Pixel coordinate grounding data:
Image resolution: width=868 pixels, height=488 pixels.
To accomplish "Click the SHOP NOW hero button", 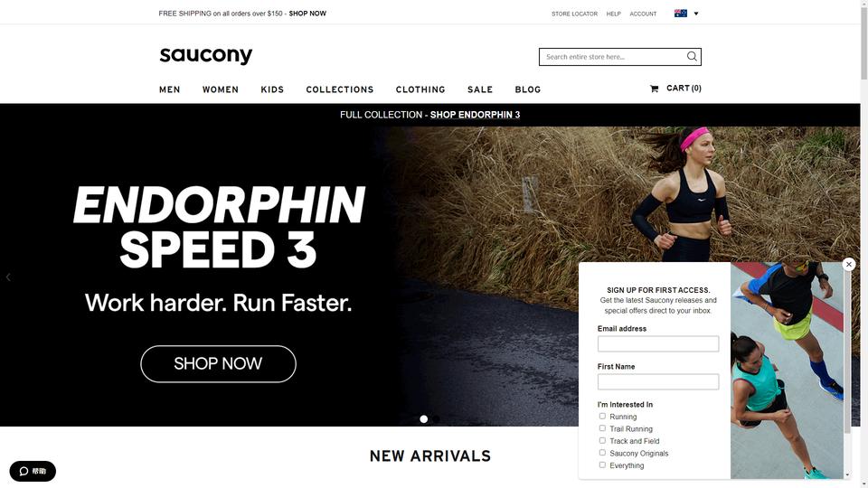I will (x=218, y=364).
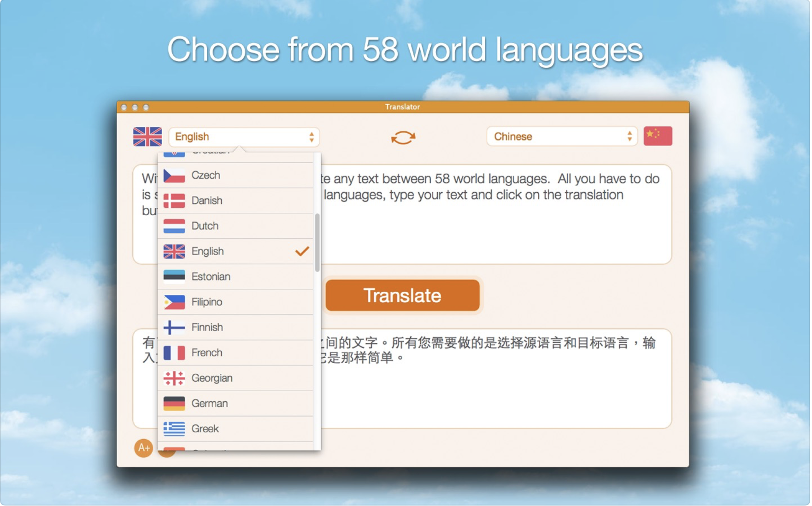
Task: Click the Czech flag icon in list
Action: pyautogui.click(x=174, y=176)
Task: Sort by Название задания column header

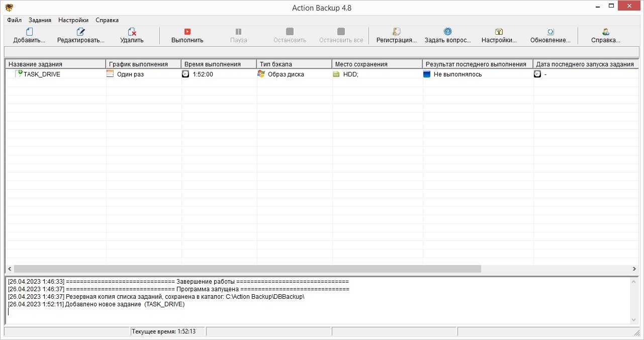Action: point(55,64)
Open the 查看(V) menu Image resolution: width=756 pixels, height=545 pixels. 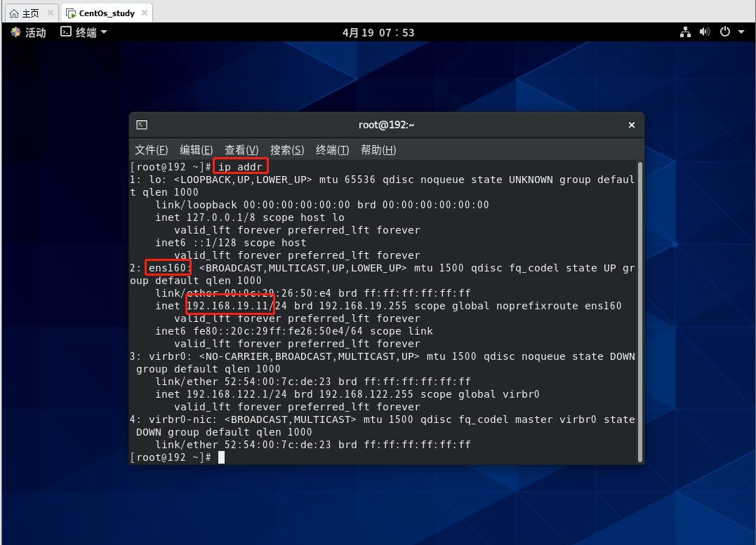241,150
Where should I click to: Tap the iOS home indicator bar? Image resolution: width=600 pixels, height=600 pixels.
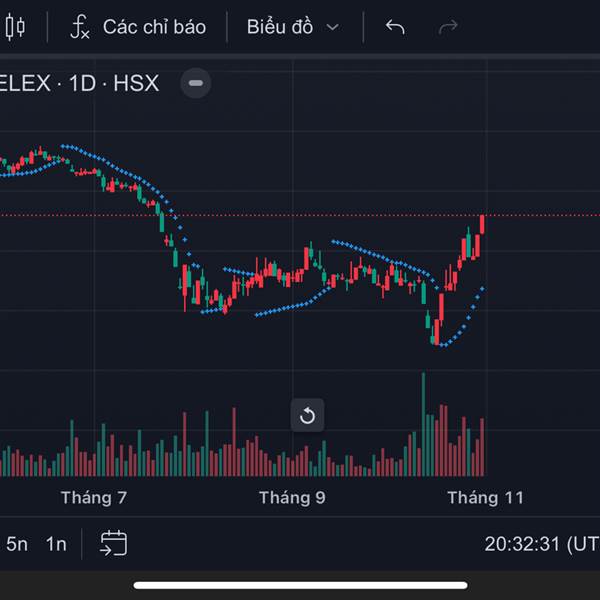tap(300, 585)
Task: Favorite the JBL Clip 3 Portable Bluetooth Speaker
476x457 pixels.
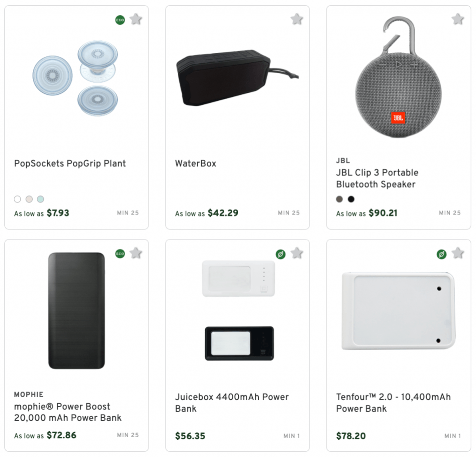Action: click(457, 20)
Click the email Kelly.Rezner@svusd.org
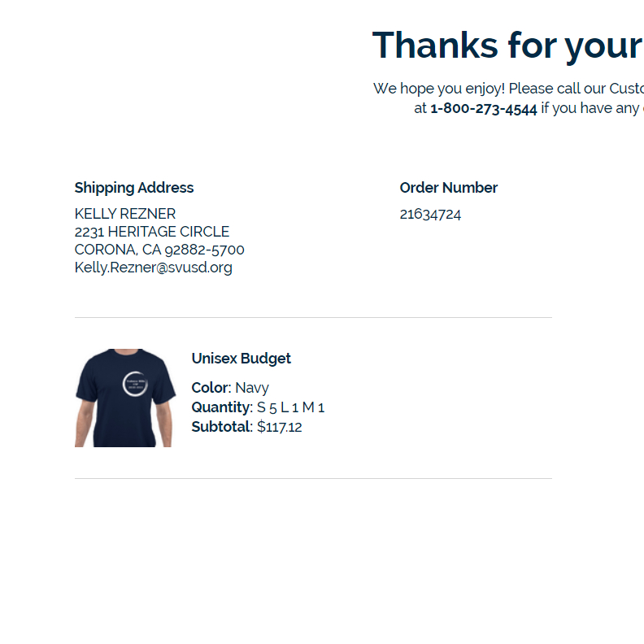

» **WHAT TO PRODUCE**: I need the lines from the one holding "476x457 pixels." through the last line of the entries set down exactly, with every picture left out.

» **ANSWER FOR THE TASK**:
476x457 pixels.
Action: click(457, 20)
Click the email Kelly.Rezner@svusd.org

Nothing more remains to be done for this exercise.